Last year, Backpage made international news when its CEO pleaded guilty to an array of charges associated with sex trafficking and money laundering as a result of publishing ads relating to prostitution, sex trafficking, and the sexual exploitation of minors. This new lawsuit against Salesforce alleges that the company and CEO, Marc Benioff:

engaged in nefarious activities while claiming to be fighting trafficking. “Behind the scenes … Salesforce kept taking Backpage’s money and supporting it with the CRM database of pimps, johns, and traffickers that Backpage needed to operate.”

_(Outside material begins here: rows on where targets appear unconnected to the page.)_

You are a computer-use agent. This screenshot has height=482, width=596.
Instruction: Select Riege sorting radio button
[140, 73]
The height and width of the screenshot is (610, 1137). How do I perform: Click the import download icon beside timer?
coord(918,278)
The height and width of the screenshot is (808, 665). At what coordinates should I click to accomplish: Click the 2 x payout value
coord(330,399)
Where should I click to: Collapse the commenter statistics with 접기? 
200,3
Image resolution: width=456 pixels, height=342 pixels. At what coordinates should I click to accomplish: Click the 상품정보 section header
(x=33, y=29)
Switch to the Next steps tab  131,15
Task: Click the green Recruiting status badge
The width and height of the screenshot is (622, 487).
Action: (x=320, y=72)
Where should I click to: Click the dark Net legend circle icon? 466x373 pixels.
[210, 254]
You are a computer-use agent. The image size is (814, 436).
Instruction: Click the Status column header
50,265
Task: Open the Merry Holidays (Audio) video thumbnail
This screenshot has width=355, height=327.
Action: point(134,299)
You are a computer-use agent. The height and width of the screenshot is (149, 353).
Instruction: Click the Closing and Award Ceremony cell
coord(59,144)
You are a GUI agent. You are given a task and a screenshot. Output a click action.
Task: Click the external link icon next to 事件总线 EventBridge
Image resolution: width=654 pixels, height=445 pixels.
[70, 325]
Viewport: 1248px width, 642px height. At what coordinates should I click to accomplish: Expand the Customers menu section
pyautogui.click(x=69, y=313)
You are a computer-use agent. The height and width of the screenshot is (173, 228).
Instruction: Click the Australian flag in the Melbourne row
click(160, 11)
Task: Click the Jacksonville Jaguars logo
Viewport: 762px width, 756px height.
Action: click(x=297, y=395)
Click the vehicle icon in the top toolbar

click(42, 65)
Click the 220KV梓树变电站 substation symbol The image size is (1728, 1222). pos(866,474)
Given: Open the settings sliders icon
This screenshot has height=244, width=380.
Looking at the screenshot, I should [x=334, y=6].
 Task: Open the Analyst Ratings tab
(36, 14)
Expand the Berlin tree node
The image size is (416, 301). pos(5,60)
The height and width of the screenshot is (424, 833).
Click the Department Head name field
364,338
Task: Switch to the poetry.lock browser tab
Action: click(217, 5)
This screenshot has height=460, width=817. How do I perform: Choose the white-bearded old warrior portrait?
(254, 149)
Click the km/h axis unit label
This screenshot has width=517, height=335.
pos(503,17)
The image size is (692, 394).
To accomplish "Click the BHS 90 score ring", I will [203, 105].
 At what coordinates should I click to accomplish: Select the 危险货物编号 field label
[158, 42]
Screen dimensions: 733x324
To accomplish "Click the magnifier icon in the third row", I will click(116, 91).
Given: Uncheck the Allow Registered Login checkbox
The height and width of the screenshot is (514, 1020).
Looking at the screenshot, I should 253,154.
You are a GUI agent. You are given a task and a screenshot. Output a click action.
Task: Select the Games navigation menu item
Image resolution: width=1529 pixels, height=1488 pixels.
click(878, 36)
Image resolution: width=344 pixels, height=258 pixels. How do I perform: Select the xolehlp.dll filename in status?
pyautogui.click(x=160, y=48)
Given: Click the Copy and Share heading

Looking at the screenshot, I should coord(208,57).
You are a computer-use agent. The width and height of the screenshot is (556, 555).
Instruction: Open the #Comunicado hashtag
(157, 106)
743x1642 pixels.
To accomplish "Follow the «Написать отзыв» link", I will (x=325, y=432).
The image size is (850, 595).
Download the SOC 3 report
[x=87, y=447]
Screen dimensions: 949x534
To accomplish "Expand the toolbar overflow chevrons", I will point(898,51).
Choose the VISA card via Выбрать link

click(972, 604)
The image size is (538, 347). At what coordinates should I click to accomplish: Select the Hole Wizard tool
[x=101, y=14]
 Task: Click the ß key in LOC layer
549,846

Most perniciously, at the same time the company was attempting to paint itself as ‘good guys’ concerned with global corporate responsibility,

“Salesforce knew the scourge of sex trafficking because it sought publicity for trying to stop it. But at the same time, this publicly traded company was, in actuality, among the vilest of rogue companies, concerned only with their bottom line,” the suit alleges. “And human beings—many more than just these 50—were raped and abused because of it.”

“The Jane Does were forced, coerced, and made victims of sex trafficking by means of force, fear, fraud, deceit, coercion, violence, duress, menace, or threat of unlawful injury to themselves and others, including family members,” the lawsuit claims. “Salesforce committed acts at issue with malice, oppression, fraud, and duress.”

The claim of Salesforce’s complicity rests on the recognition that the industry of sexually exploiting women and children cannot operate alone, but requires all the same support services, technical services, and financial services as any other. Thus, the claim lodged by the 50 women accuses Salesforce of complicity in actively maximizing “customer acquisition” of johns/punters and aggressive marketing towards this acquisition. As such, the suit claims that not only did Salesforce’s technology provide “the backbone of Backpage’s exponential growth,” but it was also under Salesforce’s guidance that Backpage came to dominate the illicit industry in the trafficking and trade in women’s and children’s bodies.

Such recognition of the complicity of giants in our economy in the sex industry is an important first step. For as research has shown, the sexual exploitation of women and children isn’t done just by a handful of deviant, lonely men. Rather, it is sustained by both a widespread culture of acceptance that women’s bodies can be bought and used as commodities, as well as by an economic system that enables the trade.